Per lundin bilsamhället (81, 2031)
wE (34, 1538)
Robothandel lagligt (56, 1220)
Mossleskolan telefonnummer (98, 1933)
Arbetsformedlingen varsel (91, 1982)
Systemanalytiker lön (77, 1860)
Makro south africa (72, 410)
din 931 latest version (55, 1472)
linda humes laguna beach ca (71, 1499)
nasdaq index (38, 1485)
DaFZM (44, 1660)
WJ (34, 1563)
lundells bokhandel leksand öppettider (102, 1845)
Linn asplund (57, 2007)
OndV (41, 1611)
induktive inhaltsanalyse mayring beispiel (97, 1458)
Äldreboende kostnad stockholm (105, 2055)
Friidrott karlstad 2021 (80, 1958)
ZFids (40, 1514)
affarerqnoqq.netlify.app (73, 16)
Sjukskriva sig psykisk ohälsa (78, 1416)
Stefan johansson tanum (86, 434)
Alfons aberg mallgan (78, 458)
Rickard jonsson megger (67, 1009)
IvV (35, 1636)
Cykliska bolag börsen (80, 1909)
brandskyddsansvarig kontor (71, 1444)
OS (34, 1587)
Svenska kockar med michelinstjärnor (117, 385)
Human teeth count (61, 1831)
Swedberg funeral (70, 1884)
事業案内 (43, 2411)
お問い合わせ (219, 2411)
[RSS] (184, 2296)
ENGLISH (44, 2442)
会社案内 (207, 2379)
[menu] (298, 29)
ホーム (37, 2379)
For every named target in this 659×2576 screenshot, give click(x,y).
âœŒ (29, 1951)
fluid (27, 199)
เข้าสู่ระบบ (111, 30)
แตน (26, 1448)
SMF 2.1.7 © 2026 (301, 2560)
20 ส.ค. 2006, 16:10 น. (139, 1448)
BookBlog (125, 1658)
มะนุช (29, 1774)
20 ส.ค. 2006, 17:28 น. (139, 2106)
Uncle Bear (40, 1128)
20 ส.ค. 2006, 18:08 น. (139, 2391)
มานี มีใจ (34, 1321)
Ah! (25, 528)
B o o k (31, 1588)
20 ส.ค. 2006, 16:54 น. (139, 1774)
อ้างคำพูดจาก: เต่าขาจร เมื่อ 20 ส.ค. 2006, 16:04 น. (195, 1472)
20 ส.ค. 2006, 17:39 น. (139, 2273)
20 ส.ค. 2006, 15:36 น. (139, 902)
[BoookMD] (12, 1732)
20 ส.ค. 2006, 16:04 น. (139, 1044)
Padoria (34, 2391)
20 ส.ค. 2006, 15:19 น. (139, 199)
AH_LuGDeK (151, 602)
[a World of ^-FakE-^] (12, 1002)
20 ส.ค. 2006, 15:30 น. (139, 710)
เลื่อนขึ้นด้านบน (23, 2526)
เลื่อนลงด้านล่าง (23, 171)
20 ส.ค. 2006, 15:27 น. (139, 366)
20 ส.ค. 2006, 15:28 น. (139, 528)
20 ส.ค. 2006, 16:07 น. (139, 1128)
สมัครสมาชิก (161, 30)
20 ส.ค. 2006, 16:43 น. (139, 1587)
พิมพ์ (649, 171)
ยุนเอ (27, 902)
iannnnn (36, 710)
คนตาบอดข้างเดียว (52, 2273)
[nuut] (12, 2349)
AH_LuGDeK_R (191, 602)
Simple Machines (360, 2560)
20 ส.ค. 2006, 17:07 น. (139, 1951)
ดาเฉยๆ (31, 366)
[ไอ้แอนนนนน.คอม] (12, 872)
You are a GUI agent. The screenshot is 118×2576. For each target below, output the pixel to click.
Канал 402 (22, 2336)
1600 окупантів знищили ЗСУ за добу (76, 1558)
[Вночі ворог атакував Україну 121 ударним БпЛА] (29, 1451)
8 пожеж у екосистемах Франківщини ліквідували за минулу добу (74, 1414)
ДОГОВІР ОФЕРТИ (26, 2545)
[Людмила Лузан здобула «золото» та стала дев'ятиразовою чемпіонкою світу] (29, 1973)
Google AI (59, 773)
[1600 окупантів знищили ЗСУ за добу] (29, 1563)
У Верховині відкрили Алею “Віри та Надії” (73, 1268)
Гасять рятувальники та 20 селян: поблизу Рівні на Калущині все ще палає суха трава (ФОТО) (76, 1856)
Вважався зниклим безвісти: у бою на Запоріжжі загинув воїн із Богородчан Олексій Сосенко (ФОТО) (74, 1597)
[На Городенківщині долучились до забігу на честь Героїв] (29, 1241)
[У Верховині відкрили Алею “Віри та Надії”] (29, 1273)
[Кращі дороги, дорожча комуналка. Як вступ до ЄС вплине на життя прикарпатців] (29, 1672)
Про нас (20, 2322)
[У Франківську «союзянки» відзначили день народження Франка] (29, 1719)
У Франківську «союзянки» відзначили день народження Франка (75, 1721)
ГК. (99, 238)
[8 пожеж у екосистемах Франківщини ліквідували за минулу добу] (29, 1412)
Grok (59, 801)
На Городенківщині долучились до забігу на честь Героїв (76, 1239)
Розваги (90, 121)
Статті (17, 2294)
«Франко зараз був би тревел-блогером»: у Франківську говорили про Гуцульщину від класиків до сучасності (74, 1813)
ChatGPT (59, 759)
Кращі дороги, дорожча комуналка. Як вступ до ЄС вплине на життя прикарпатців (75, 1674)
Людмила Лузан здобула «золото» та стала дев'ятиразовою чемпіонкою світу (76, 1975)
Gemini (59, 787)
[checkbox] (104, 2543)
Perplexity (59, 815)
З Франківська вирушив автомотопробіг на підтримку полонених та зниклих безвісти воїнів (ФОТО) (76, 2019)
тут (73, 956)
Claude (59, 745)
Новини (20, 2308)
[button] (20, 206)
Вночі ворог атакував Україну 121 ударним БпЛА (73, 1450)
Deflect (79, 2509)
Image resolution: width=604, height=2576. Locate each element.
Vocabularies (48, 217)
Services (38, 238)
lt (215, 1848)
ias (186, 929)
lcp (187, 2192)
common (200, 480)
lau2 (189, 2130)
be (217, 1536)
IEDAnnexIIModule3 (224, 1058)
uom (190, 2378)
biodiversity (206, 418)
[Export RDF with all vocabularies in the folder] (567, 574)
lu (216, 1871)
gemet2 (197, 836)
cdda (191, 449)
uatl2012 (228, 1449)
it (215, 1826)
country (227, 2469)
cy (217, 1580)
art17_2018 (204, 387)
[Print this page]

+-------+

Above are records; repeat only the lines starting at the line with "Новини (20, 2308)" and ending at the line with "ias (186, 929)", exactly as they appear, both included.

Новини (20, 2308)
[button] (20, 206)
Вночі ворог атакував Україну 121 ударним БпЛА (73, 1450)
Deflect (79, 2509)
Image resolution: width=604, height=2576. Locate each element.
Vocabularies (48, 217)
Services (38, 238)
lt (215, 1848)
ias (186, 929)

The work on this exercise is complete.